Cause volatility risk premium

Discussion in 'Options' started by trade4succes, Nov 11, 2022.

  1. Implied volatility tends to exceed realized volatility, i.e. volatility risk premium (VRP).

    VRP might be harvested by selling straddles for example, and then delta hedging them. Delta hedging can be costly obviously, especially in mean reverting markets, you have to sell down-market, and buy up-market.

    Look at it from the other side, when long a straddle, you get to delta hedge and profit from that, buy it low, sell it high (in mean reverting markets). Since markets are competitive, traders might actually want to overpay for straddles, and thus creating VRP, just in order to profit from the delta hedging.

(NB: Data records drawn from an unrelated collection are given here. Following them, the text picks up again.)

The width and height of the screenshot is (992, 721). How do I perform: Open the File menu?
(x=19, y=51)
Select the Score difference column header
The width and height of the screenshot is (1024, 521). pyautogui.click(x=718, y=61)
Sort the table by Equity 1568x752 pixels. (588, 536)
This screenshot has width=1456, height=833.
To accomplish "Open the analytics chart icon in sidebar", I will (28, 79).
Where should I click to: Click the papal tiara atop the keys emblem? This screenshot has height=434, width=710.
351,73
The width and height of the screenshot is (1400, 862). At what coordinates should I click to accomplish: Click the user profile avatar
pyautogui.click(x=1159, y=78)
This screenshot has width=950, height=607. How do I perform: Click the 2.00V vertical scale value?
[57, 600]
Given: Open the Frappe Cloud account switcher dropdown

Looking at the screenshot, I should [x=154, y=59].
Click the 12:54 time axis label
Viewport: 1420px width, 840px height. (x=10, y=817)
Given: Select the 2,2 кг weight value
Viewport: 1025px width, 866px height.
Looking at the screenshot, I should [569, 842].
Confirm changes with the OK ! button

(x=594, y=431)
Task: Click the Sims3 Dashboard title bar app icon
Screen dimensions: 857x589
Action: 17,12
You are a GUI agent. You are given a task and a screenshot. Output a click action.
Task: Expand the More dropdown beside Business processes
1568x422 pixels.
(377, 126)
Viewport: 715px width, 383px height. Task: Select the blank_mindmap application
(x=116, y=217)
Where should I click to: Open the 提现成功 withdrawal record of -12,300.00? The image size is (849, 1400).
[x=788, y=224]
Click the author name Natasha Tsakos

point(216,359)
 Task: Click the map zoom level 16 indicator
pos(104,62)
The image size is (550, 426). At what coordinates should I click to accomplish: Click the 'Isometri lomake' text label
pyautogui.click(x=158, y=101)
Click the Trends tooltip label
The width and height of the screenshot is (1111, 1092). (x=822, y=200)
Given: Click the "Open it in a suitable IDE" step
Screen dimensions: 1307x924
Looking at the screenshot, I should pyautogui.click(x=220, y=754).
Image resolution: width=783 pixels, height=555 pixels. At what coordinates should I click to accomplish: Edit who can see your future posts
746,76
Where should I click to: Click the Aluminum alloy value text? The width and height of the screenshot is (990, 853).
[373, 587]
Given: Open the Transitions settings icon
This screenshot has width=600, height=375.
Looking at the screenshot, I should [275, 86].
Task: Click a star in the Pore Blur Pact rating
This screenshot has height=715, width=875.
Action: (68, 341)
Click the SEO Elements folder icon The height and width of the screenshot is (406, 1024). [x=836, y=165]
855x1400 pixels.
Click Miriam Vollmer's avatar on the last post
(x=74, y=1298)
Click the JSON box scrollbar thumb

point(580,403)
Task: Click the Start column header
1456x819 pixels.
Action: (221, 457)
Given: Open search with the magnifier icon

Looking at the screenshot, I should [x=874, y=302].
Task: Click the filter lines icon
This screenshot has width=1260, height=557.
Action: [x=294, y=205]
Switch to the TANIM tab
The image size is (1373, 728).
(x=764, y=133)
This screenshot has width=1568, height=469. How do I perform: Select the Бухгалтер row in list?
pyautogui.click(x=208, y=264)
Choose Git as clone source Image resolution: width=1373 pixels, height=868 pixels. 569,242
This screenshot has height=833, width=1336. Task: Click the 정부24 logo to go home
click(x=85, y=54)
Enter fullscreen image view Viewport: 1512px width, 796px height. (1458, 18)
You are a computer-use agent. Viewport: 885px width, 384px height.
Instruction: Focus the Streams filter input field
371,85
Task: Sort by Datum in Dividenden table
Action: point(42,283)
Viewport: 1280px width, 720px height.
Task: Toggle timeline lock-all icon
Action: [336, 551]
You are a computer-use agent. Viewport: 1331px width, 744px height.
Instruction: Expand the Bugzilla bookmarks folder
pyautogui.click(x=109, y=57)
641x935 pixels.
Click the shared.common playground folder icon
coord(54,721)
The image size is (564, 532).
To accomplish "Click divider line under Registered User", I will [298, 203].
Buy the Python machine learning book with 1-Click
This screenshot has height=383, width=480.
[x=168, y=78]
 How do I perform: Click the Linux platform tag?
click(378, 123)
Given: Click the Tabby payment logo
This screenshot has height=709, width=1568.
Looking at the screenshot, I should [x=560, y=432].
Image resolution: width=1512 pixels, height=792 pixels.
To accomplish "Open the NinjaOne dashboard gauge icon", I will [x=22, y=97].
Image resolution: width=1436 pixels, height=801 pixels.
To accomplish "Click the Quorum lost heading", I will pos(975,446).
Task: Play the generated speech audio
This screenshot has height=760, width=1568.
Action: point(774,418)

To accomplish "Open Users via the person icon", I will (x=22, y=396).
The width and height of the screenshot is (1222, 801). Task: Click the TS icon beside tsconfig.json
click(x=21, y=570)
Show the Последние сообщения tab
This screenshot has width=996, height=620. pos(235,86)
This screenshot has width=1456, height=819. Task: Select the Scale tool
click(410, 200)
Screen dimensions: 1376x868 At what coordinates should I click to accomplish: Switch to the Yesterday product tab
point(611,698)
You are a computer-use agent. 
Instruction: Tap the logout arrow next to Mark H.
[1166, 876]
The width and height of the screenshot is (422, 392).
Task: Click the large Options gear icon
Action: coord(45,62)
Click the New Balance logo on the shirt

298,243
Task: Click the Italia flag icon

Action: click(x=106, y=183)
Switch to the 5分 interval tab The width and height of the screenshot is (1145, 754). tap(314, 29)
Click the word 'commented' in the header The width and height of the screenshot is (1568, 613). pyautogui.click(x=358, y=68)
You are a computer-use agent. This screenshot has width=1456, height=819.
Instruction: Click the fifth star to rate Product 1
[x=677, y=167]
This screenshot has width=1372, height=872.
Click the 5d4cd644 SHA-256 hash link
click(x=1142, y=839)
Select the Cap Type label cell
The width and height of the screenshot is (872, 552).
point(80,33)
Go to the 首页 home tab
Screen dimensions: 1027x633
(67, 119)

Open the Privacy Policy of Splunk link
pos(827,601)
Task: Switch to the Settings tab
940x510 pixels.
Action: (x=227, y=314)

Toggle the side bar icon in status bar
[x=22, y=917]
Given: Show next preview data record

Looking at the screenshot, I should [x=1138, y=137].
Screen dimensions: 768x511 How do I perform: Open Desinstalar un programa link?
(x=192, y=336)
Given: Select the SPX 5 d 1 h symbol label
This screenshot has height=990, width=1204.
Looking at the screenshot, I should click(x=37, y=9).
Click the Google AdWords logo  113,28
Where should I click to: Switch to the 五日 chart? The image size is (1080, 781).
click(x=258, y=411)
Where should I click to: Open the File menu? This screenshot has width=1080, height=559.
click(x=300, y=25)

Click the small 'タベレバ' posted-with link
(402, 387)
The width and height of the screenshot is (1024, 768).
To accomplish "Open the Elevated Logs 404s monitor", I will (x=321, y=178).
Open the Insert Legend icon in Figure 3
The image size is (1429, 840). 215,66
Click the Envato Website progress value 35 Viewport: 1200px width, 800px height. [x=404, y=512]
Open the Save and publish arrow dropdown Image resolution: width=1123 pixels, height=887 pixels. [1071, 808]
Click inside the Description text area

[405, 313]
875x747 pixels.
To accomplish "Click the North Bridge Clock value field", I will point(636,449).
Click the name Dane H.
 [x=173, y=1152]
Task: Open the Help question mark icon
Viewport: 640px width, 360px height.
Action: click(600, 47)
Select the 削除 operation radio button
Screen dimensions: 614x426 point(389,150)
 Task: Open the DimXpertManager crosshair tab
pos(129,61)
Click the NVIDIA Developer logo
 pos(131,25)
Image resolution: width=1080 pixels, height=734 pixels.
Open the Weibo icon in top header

    Is this commonly known as a cause for VRP? Am I making sense? I know there are other hypothesis for VRP, but why not this one?
     
    Last edited: Nov 11, 2022
    stochastix likes this.
  2. newwurldmn

    newwurldmn

    Yes

     
  3. TheDawn

    TheDawn

    It's not that IV tends to exceed RV. It's IV tends to be overestimated vs. RV because the option sellers want to be compensated for the risk that they are taking in writing the options because once realized volatility turns out to be larger than implied volatility, it's the option sellers' a$$ that's on the line and they end up losing much more than what they got paid for, not really because option buyers bid up the price because they want to be competitive. Even when the market volatility is low, VRP still existed. It is said that writing options is like picking up pennies in front of a steam roller. When that steam roller rolls over, you as an option seller is done. Plenty of cases attest to that including the most recent misfortune of the "option guru" James Cordier. Read about his spectacular fall from grace and you will see why option selling is a lot riskier than what people realize and even though VRP exists, it's nearly not enough to cover the loss when shit really hits the fan.
     
  4. newwurldmn

    newwurldmn

    I misread your post.

    Vrp exists because we all have a concave risk tolerance and the risk of losing 10 is more than 10x more painful than the joy of earning 1.

    delta hedging is how one can monetize the vrp.